CISA’s Shindleman Speaker: A Superb Choice

Simone Cohen Scott, July 15, 2022

One can be sure that when the speaker for the annual Shindleman Lecture is chosen, if one is not already familiar with the candidate, one ought to be. This is certainly the case with James Carroll, whose clear, concise history of every juncture at which the Catholic Church exacerbated antipathy toward the Jewish people, should accompany the study of Western civilization. Carrol’s 2001 book, Constantine’s Sword: The Church and the Jews, A History, and 2008 documentary film of the same name, reveals the initial flaw to be in early church teaching, misinformation which orchestrated the ostracizing, demonizing, and anathematizing, of the People of the Book. It is as the author of this particular book—out of twelve novels and eight works of non-fiction—that qualifies him for this particular forum. 
 

          James Carroll was born on January 22nd, 1943, in Chicago, Illinois, and was raised in Washington, DC. His father was an Air Force general, serving as director of the Defence Intelligence Agency. Reared closely by his devout Catholic mother, he was ordained to the Catholic priesthood in 1969. He served as chaplain at Boston University from 1969 to 1974, when he left the priesthood to become a writer. His list of novels, histories, political analyses, and newspaper columns goes on and on, as does the list of his literary awards and honorary degrees.

RECORD SET:
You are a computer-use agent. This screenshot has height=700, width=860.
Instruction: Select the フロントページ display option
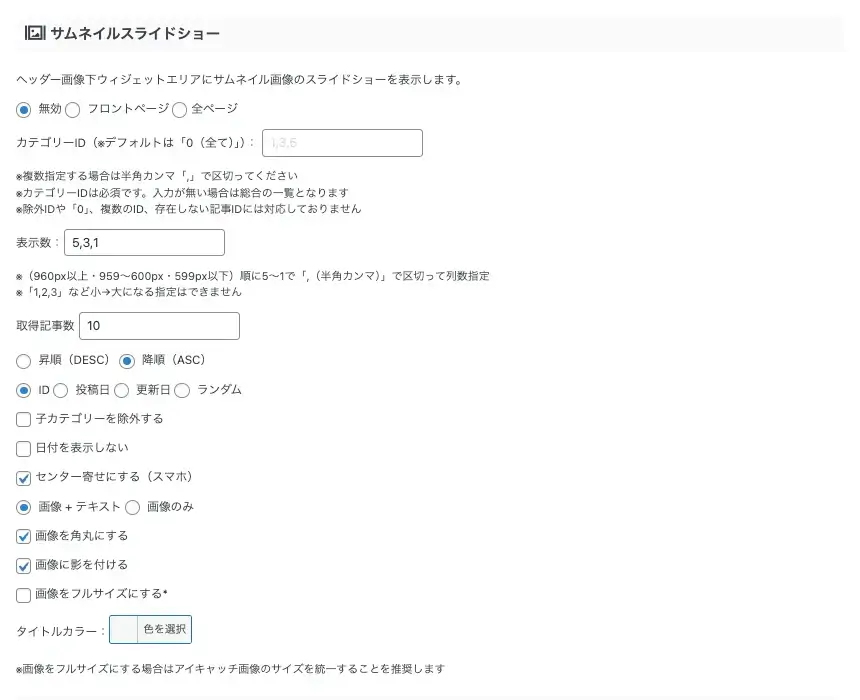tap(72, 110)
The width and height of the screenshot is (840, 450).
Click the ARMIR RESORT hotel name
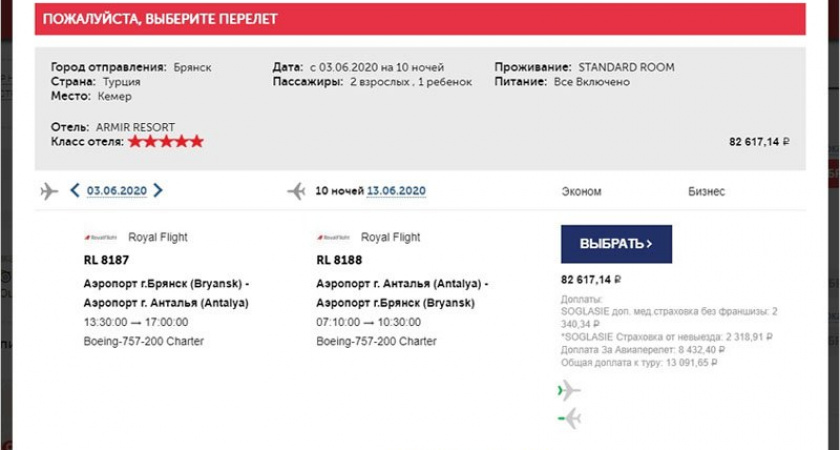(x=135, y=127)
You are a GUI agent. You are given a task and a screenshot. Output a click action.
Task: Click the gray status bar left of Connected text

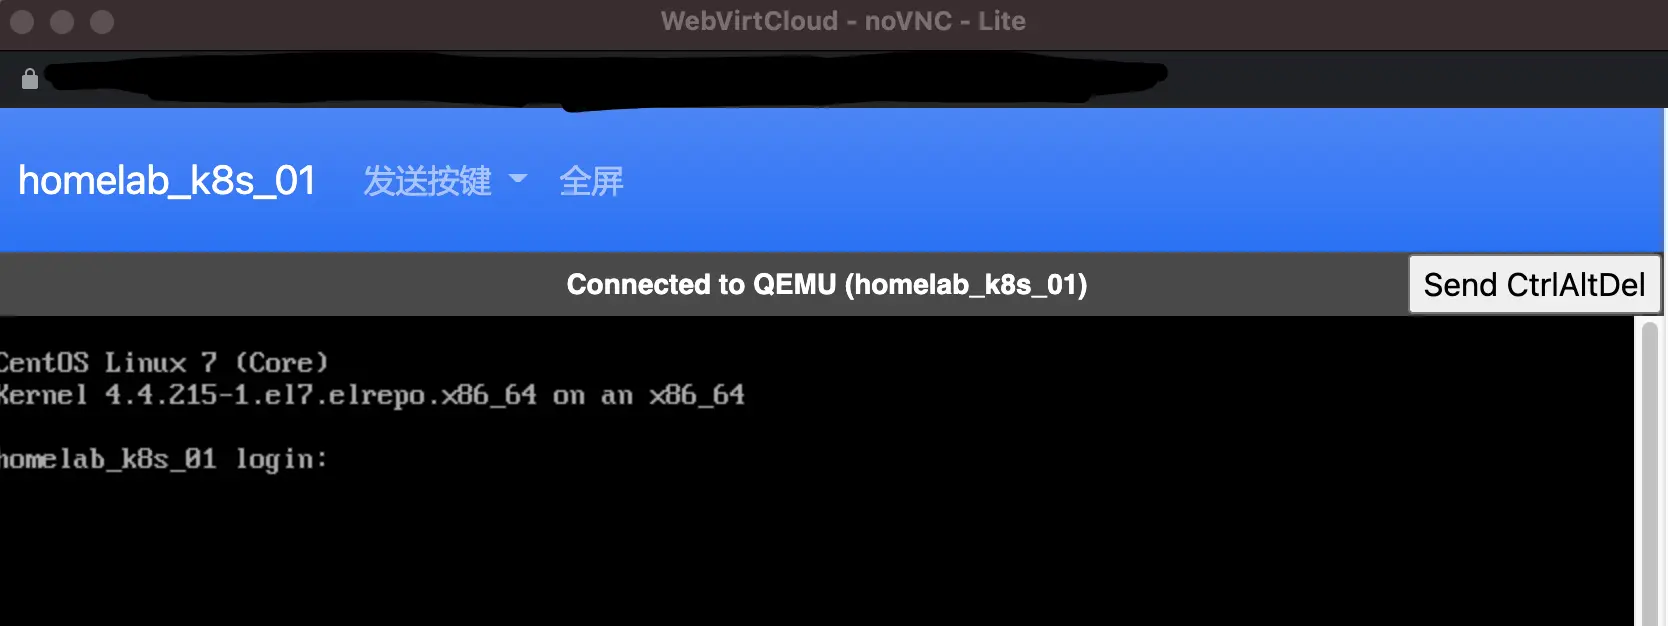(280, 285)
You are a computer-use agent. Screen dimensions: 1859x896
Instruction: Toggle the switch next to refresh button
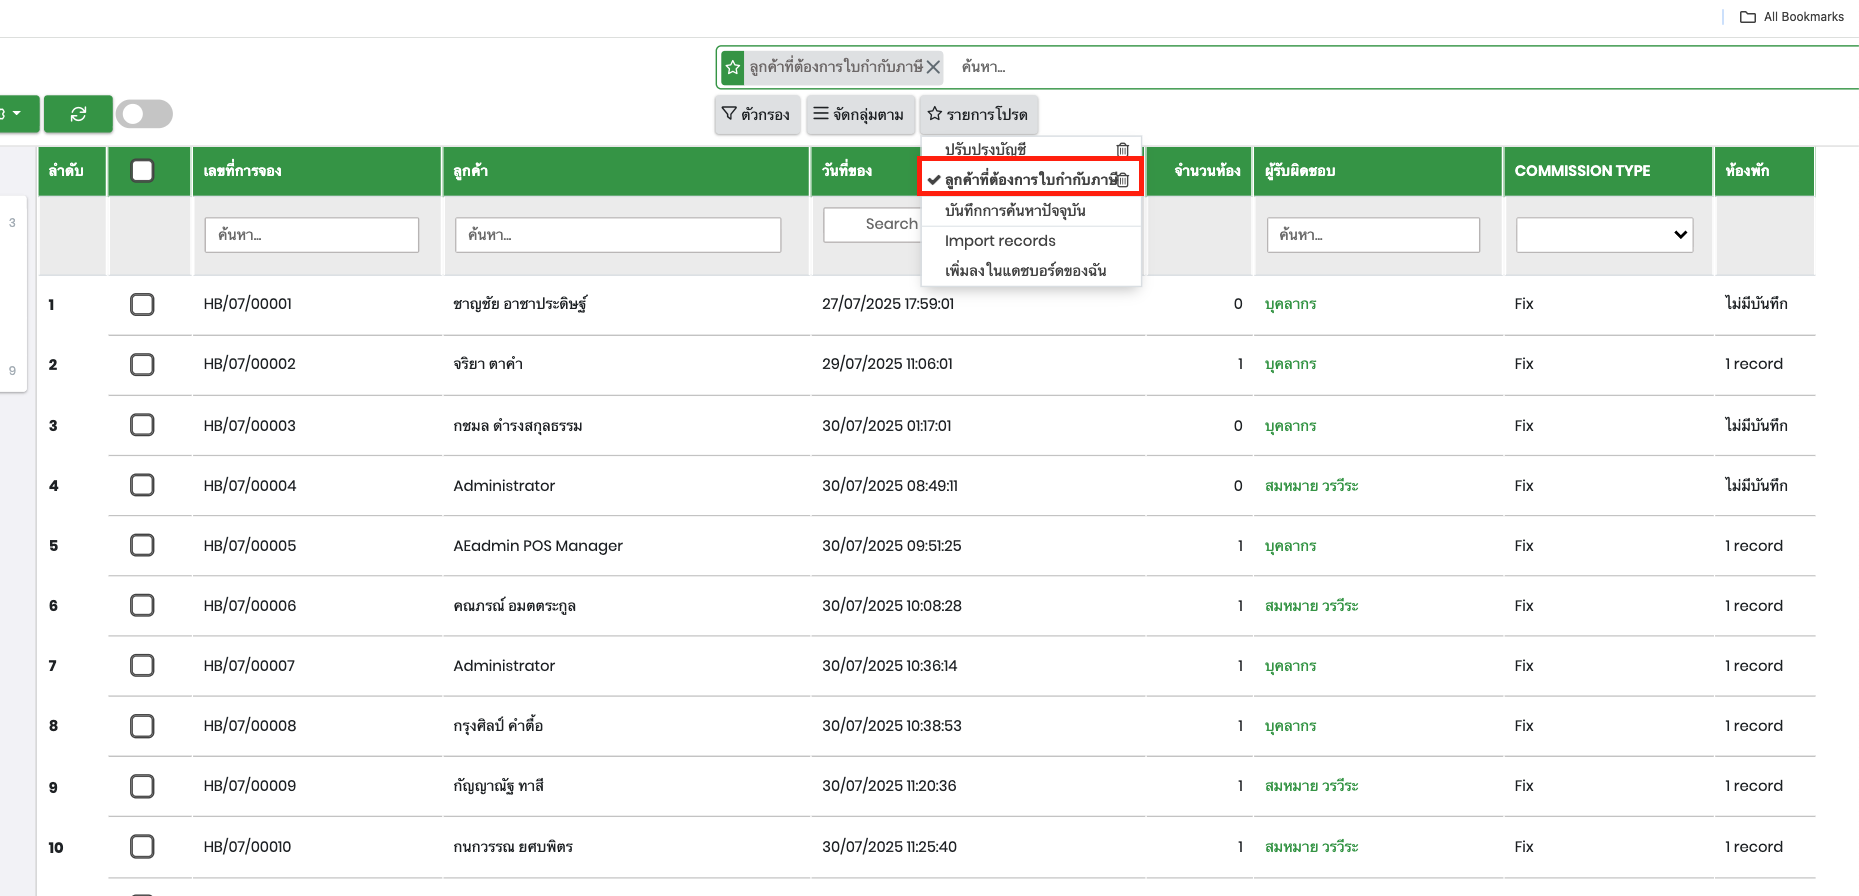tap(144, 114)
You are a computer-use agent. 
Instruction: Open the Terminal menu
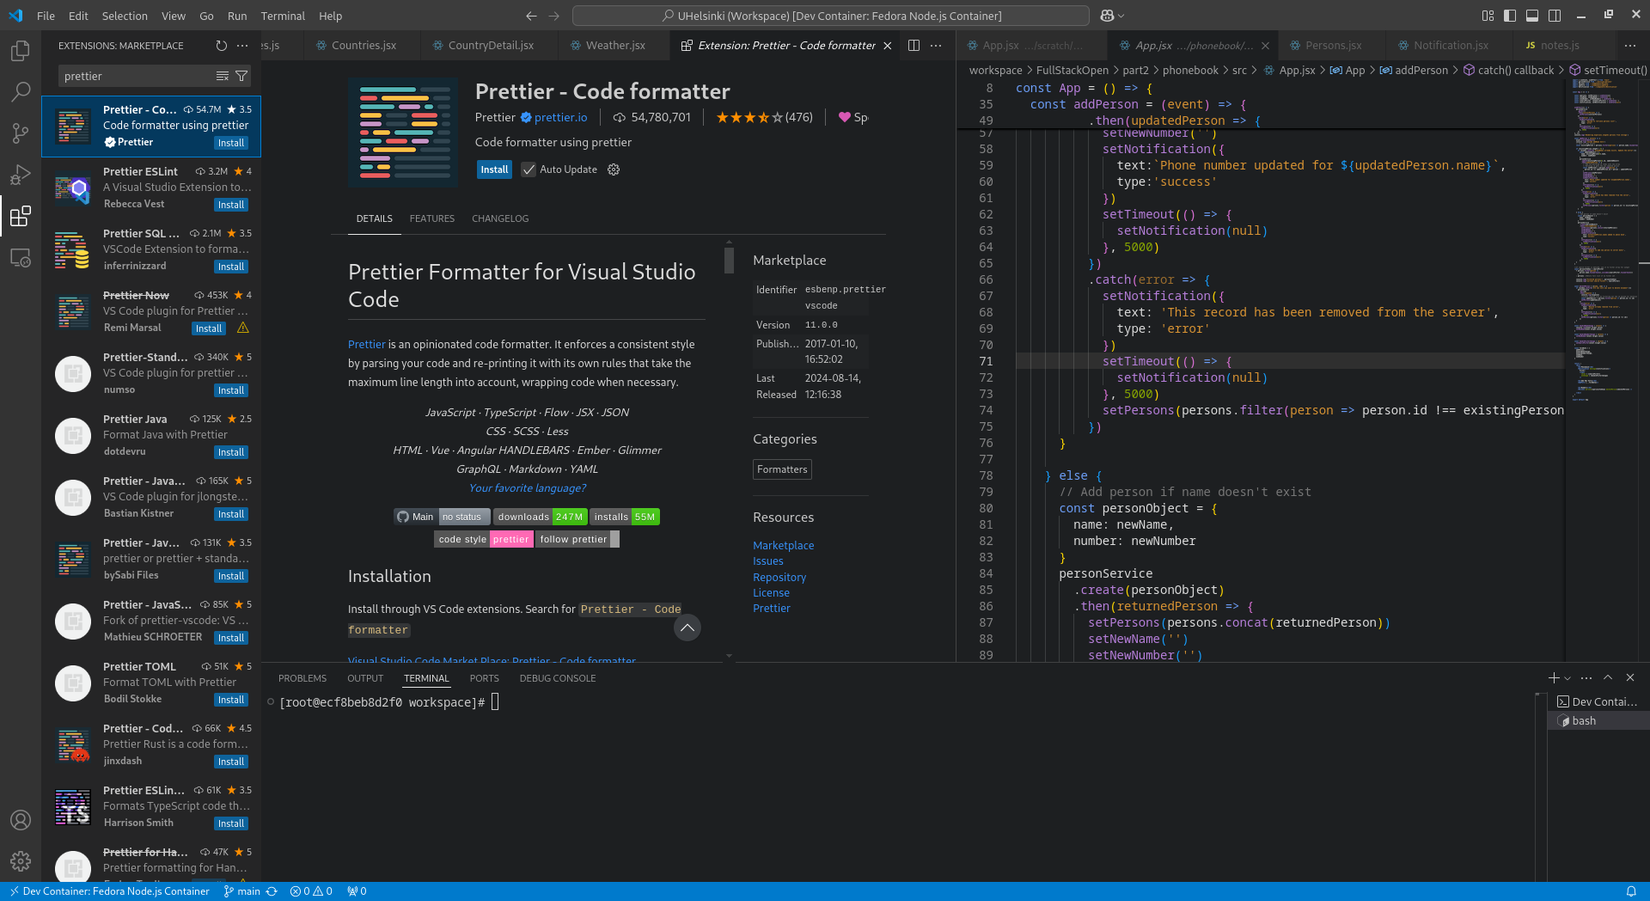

THE REQUEST:
Continue the text about the Shindleman Lecture speaker James Carroll, beginning after its final sentence.

ANSWER TO THE EXERCISE:
 

           The title of the talk “The Troubling Existence of Antisemitism: An Unfinished Christian Reckoning” gives warning that more revelations will be forthcoming. It is without doubt that this man is very courageous, having taken on the Catholic Church in his book, and now, here, doubling down on his critique of Christianity in all its denominations. He begins by citing details of the several atrocious antisemitic crimes that have taken place in the United States in recent months and years that reveal a continuous growth of vicious, extreme hatred. He points out that even, or especially, in the “criminal” war of Russia against Ukraine, antisemitic tropes and dangerous lies are put forward to demonize the Jewsscapegoating them still, even after 2000 years. In the United States, the year 2021 was the worst in a decade, approaching Europe in the number of antisemitic attacks. “What is antisemitism?” Carroll asks, citing the Jerusalem Declaration on Antisemitism. He believes antisemitism is not sufficiently understood, neither the current manifestations of it nor the deep poisonous cesspool from which it springs. He calls the Holocaust a drastic epiphany of contempt, not yet sufficiently understood. What the Holocaust did, he believes, is strip Christianity of its moral bearings. What it did not do is put an end to genocide, a term first used in 1943, (the year James Carroll was born), nor to antisemitism, which is still alive and well.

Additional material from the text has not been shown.